Journal de Louve #49 Dans la chambre, en chaussures
Elle dit à la radio l’intelligence artificielle c’est regrettable. L’homme a dessiné tout un livre avec. Il ne savait qu’écrire et ne pouvait pas depuis tout ce temps mettre son histoire en images. En trois semaines il a tout créé et il vend beaucoup son livre. Elle donne les chiffres et dates de parution. Il reçoit aussi beaucoup de commentaires qui l’insultent. Elle ne cite pas d’insultes.
Je ne sais pas ce que j’en pense. D’abord, soulagée de me permettre de ne pas avoir besoin d’en penser quelque chose.
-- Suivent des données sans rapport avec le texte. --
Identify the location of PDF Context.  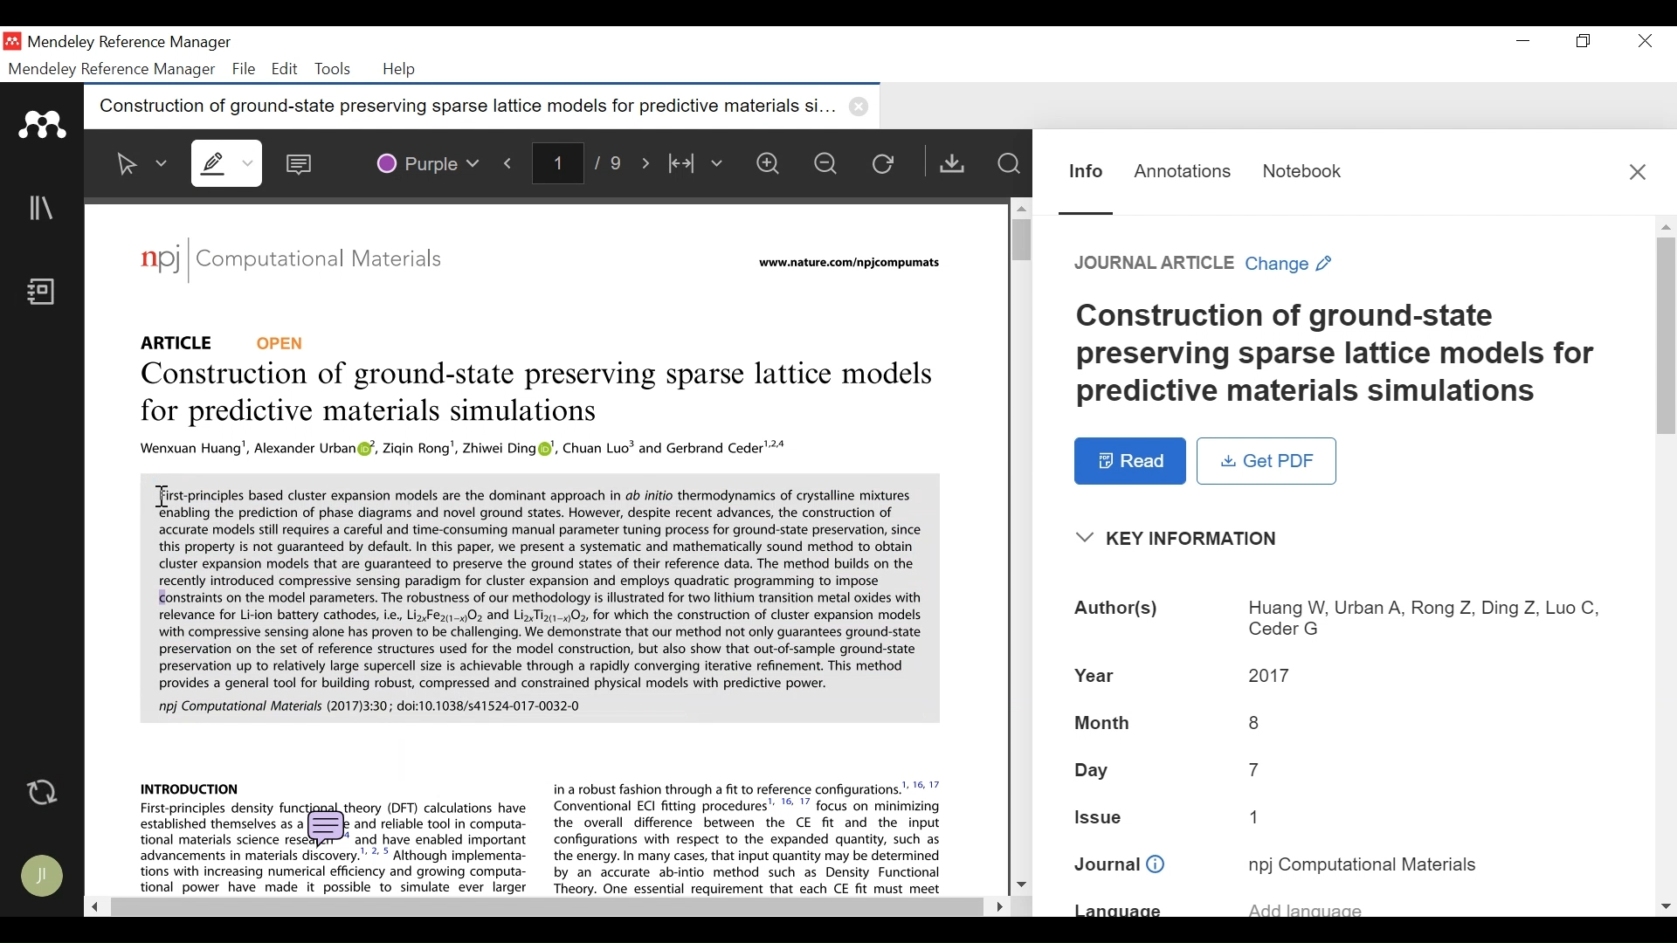
(190, 787).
Au fur et à mesure que je roule en voiture, elle continue à raconter l’histoire du sabotage de l’art par Midjourney. Moi aussi, qui ne sais pas dessiner tout ce que je veux, n’aurais-je pas envie de jouer avec les touches pour composer de quoi illustrer mes poèmes ? En fait j’ai déjà trouvé une autre solution, j’ai confié mes mots à quelqu’un qui saura trouver de douces mises en scènes et des traits délicats pour mettre des formes à la manière dont je raconte les saisons. On peut peut-être faire les deux.
J’ai besoin d’ajouter des peut-être. Si je prends la peine de prendre la parole, assise comme ça dans mes bottes sur le bord de mon lit, ça ferait solennel et pompeux de dire à qui ne me voit pas, l’important c’est prendre soin, même si c’est vrai, l’annoncer ça donne un peu l’impression qu’on a réponse à tout.
Prendre soin, en même temps, c’est la réponse à tout.
J’ai mes règles en même temps qe la pleine lune, à chaque fois depuis un moment. Ca révèle un imaginaire que j’aime bien. Celui dans lequel beaucoup de choses inexpliquées sont admises en souriant, sans un sourcil de travers qui tait des railleries. Même les railleries tues, pourtant, diffusent leur goût acerbe.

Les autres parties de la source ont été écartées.